Background: The management of patients with first-episode psychosis (FEP) is a difficult, but challenging task. Early and efficient treatment may influence long-term clinical outcome. Atypical antipsychotics (A-AP) are commonly prescribed in this population, but few data exist to establish their appropriate usage in the management of FEP. Our purpose is to review the literature and to summarize current data on the prescription of A-AP in FEP.
Methods: Studies assessing efficacy or safety of A-AP in FEP were identified by searches in Medline (up to April 2006). The following nine drugs were considered for this review: clozapine, olanzapine, risperidone, amisulpride, aripiprazole, quetiapine, ziprasidone, zotepine, and sertindole.

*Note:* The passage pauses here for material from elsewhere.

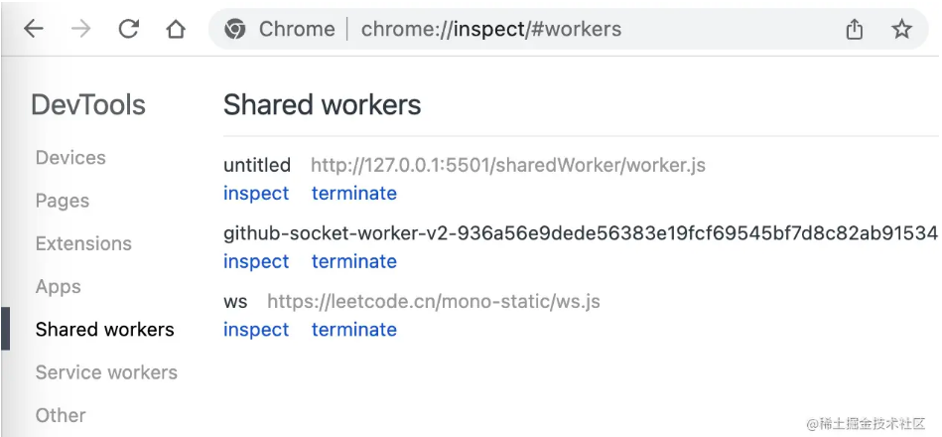This screenshot has height=437, width=942.
Task: Open the Other section
Action: (61, 415)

Results: Only four A-AP (clozapine, quetiapine, olanzapine, and risperidone) were evaluated as treatment of FEP. All of them show the same efficacy as conventional antipsychotics (C-AP). Clozapine has no benefit over C-AP in the treatment of naive patients. It entails a high rate of treatment discontinuation because of the need for regular white blood cell monitoring explained by the risk of agranulocytosis. Hence, clozapine may not be a first-line treatment of FEP. Tolerance to quetiapine and olanzapine is better than C-AP regarding extrapyramidal side effects, but weight gain induced by these two A-AP may be very disabling in a young population. Considering results from head-to-head comparative studies, olanzapine may be more effective than risperidone when an affective component is associated with the FEP symptomatology, but more data are needed to demonstrate this point. Risperidone is a relatively well-tolerated compound when it is prescribed at doses lower than 4 mg/d. It is the only A-AP that showed greater efficacy than C-AP to prevent relapse in patients with FEP. Unfortunately, information regarding the preventive efficacy of the other A-AP are lacking.
Conclusions: Further studies, particularly longer-term studies, are needed to explore the impact of A-AP prescription in FEP on the course of psychotic disorders. The common use of A-AP as treatment of FEP is justified by a relatively better tolerance compared to C-AP, and by the hypothesis-not demonstrated-of a better effect on long-term outcome.